[ros-users] Uservoice-like Suggestions Page

Jonathan Bohren jonathan.bohren at gmail.com
Fri Jul 20 07:05:35 UTC 2012


On Fri, Jul 20, 2012 at 2:00 AM, Geoffrey Biggs <geoffrey.biggs at aist.go.jp>
 wrote:

> Is ROS meant to be an operating system style thing with lots of
> independent packages developed by independent teams? In this case,
> then the current approach should be maintained, and we must accept its
> warts, working around them as appropriate.
>

This is not an abstract problem that I think may happen and only
necessitates a "cross that bridge when we come to it" solution. This is a
problem that I have now experienced several times, and I think we need
concrete solutions and protocols.

Gentoo removes unmaintained packages from its repository and
> relies on them being provided by overlays managed by the people who
> care about those packages
>

Should we do what Gentoo does? This sounds like removing something from the
package index and the wiki, which I think everyone has agreed on is not
going to help the situation. The gentoo model doesn't really apply since
many ROS packages that have been blessed by a wiki listing are already
installed through overlays anyway.

I do agree that ROS should have a distributed development community, but
when you have a package listed on the wiki, you are raising it to a higher
status than say, some random package on github/bitbucket/personal vcs
server.

Consider this scenario that I have experienced:
1) Developer A releases package, has it indexed on the ROS wiki
2) Developer A ceases work on package
3) Developer B finds bug in package, fixes it, submits patch, merge
request, etc
4) No response from Developer A

In this case, how do Developer B's contributions get back to the community
if there's an unresponsive maintainer? I think we can do better than
requiring that people google the name of every package they find on ros.org.
Can this second implementation be listed alongside the original on the
wiki? Which repo takes precedence? Do we have standards for when your
package is listed as stale or abandoned? What if there are several packages
with the same name that have a common parent, but different features? What
if people change interfaces? How do we compare different packages with no
common history that do the same thing?

ROS is old enough now that there are a lot of packages, even wg-spawned
packages, whose owners have moved on to other things. I'm talking from
experience on this, since I recently tried to fix what I considered a
serious flaw in a wg-hosted package, only to find that the names listed in
the package manifest are no longer the maintainers and the person listed in
the stack manifest is (understandably) too busy to deal with my  patch. I
find myself blocked, and I could fork it, but this package is currently
distributed with the debian packages and I think creating a new package
with a new name will just lead to confusion and fragmentation.
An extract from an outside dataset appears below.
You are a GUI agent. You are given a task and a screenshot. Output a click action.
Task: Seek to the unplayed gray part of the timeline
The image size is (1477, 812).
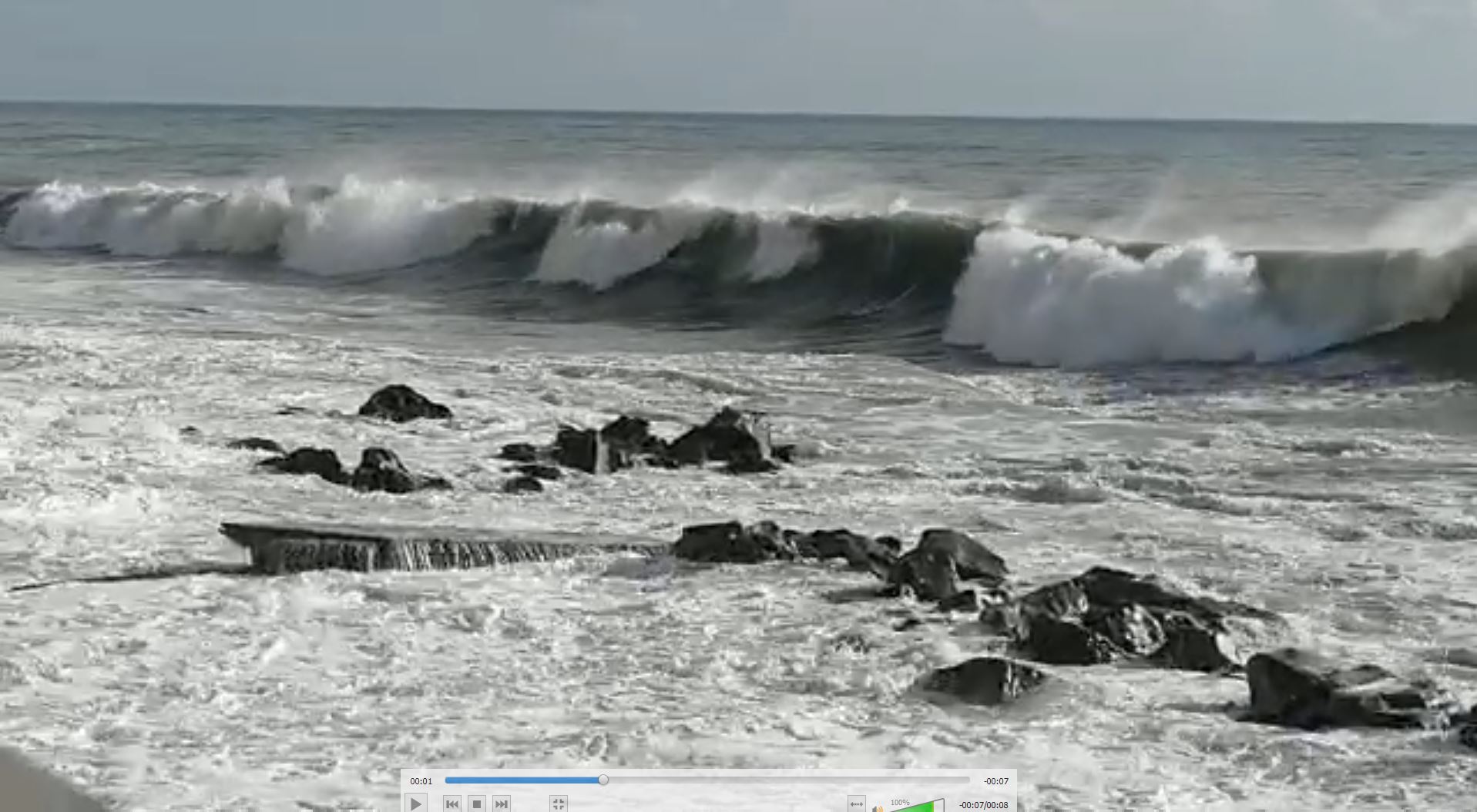point(786,780)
> I think that Thibault's idea is the best approach we could take right
> now. Giving people the information they need to make an informed
> choice of packages is more useful than trying to kickstart back into
> development a package that does not necessarily need it.
>

I agree that this information should be available right now, and yet, we
can't just leave packages to rot if they're not getting maintained.
Everyone talks about how it's better to have "wild code" out there, but
what's the point if you can't domesticate it, and share it with others?